• [ASSIGNMENT]:
Please give back word for word the lines of the material below between the line containing "Ansambluri Rezidentiale (694, 91)" and the line containing "CA Notice at Collection (49, 2484)", inclusive.

►

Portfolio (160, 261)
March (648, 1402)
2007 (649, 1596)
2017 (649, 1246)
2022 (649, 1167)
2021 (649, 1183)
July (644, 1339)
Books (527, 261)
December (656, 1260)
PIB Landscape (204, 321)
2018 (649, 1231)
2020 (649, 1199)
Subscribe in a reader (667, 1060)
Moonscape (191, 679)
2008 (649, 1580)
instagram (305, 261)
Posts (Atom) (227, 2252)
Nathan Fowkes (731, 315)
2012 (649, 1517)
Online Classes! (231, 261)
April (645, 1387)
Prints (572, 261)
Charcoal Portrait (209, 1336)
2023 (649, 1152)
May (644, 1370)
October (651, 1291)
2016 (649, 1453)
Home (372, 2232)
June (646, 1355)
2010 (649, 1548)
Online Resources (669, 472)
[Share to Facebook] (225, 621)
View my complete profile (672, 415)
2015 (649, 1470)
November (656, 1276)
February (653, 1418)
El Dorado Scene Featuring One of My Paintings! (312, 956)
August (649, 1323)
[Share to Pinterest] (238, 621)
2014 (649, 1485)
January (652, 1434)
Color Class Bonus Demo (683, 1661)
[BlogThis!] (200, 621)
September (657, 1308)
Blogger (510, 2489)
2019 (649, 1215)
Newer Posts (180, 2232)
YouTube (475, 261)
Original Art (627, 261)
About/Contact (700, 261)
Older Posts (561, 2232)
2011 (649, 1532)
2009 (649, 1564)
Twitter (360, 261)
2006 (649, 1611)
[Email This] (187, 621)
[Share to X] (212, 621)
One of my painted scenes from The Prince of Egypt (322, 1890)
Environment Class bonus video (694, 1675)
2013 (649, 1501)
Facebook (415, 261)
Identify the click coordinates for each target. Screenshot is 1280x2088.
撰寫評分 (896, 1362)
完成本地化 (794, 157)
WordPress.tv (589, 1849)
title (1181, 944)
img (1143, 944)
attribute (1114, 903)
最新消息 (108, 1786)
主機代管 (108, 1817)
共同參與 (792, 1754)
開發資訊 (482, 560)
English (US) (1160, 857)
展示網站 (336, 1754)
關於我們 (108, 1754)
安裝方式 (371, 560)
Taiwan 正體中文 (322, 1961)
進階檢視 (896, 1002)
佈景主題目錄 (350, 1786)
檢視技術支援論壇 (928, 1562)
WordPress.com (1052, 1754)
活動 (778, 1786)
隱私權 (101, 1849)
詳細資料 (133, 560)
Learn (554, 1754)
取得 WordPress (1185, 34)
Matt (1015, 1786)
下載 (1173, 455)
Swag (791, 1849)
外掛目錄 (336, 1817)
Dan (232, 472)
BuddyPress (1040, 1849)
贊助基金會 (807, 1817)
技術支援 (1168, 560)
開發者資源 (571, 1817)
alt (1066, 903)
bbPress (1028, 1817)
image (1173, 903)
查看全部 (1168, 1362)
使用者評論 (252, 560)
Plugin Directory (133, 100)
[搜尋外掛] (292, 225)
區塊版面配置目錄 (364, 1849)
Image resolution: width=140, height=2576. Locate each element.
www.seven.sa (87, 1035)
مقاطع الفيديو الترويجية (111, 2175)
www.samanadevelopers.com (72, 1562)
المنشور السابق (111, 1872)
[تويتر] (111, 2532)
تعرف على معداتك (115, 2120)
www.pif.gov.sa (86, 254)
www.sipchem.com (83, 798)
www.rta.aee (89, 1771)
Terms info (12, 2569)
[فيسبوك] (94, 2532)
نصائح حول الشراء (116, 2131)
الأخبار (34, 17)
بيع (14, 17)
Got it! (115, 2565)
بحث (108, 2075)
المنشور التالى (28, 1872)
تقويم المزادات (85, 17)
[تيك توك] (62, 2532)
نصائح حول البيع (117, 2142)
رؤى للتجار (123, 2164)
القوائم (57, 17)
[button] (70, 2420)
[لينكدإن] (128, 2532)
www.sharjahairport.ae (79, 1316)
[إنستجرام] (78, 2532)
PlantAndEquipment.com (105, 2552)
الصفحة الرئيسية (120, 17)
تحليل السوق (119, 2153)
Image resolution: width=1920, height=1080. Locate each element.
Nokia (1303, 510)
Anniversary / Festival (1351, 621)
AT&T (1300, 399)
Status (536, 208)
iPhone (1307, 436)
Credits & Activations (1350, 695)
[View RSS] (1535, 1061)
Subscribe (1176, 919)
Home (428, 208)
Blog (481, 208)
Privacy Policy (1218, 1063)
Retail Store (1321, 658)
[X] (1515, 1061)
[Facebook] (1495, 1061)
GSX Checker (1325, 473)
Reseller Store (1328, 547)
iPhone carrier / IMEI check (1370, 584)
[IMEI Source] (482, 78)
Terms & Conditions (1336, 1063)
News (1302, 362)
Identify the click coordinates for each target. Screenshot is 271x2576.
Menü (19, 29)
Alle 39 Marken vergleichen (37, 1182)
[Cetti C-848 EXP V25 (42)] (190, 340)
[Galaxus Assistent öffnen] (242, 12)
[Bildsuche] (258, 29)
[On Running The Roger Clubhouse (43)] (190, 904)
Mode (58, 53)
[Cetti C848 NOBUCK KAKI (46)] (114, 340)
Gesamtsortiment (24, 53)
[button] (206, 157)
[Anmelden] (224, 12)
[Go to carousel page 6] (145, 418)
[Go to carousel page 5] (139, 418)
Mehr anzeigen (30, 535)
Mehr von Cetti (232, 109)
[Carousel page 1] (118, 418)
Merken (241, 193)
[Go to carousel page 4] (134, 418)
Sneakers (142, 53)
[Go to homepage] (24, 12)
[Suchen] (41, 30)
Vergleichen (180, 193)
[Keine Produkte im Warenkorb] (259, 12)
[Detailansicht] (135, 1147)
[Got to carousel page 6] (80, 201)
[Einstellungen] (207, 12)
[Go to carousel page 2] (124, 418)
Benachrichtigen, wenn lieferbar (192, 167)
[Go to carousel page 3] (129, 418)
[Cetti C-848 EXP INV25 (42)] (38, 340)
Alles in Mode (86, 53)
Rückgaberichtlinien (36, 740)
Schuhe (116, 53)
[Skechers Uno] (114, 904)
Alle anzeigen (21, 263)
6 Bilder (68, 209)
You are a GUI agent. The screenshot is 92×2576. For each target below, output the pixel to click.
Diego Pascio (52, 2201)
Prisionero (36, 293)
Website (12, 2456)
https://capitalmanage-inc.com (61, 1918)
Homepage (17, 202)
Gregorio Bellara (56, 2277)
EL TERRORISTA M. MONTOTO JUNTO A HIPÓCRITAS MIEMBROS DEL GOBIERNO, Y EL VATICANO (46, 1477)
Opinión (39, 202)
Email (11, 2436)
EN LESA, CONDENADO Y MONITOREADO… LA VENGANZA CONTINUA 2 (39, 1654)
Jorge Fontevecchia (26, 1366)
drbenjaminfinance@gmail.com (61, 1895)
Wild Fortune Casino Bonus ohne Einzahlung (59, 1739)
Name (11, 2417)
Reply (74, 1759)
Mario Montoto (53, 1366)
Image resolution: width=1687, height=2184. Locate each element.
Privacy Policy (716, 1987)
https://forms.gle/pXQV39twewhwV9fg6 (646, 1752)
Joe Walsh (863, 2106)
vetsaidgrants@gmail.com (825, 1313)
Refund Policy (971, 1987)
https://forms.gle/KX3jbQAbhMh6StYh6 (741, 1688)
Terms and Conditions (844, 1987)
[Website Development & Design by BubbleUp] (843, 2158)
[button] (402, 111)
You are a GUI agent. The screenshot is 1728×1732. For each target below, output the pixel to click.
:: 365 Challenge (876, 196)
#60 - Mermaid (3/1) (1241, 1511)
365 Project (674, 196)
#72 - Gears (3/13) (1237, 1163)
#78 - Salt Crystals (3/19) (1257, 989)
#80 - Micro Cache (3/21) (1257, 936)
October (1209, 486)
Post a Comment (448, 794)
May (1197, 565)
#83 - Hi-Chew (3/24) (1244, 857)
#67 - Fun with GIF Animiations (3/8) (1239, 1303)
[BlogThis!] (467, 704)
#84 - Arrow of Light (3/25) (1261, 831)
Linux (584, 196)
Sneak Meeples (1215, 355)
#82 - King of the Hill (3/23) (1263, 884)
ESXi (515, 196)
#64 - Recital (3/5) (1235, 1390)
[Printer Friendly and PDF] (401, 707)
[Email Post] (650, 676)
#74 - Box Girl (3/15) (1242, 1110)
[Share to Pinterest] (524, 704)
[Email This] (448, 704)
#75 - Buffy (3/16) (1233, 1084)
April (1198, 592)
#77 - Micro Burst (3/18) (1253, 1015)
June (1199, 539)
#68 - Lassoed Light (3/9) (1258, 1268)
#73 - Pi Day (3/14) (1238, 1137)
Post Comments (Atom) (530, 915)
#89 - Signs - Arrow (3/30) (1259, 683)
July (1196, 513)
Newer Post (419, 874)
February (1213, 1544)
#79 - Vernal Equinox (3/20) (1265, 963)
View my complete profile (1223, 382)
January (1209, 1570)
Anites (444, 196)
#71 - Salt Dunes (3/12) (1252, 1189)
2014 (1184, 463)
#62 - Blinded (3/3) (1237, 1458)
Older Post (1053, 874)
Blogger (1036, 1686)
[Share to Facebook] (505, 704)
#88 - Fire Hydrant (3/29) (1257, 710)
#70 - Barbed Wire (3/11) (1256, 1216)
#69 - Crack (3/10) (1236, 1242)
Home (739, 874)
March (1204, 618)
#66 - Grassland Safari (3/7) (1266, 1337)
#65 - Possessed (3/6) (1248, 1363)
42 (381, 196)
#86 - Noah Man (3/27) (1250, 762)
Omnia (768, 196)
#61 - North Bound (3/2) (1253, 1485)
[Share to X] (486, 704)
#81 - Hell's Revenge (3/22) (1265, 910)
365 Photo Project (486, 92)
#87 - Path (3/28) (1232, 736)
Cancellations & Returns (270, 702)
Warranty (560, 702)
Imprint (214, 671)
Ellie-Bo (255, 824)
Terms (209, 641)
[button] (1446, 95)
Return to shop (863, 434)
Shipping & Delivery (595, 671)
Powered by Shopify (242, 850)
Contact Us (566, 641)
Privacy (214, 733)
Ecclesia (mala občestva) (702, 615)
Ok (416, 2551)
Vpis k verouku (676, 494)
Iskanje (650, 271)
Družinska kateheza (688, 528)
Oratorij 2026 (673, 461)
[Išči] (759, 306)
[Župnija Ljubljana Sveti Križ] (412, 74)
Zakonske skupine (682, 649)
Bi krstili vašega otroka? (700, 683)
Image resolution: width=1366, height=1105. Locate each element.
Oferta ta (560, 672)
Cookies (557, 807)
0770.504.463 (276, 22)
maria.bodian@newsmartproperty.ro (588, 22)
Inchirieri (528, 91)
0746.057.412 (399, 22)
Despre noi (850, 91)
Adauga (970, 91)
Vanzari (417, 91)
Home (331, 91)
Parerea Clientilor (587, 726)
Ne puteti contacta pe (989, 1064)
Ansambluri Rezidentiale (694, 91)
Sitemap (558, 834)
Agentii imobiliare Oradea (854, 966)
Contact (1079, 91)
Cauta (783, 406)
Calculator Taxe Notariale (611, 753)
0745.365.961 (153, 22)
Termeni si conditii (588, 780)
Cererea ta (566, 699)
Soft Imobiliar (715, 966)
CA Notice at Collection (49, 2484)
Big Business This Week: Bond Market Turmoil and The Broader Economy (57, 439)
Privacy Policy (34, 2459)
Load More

◄

• [TASK RESULT]:
Ansambluri Rezidentiale (694, 91)
Sitemap (558, 834)
Agentii imobiliare Oradea (854, 966)
Contact (1079, 91)
Cauta (783, 406)
Calculator Taxe Notariale (611, 753)
0745.365.961 (153, 22)
Termeni si conditii (588, 780)
Cererea ta (566, 699)
Soft Imobiliar (715, 966)
CA Notice at Collection (49, 2484)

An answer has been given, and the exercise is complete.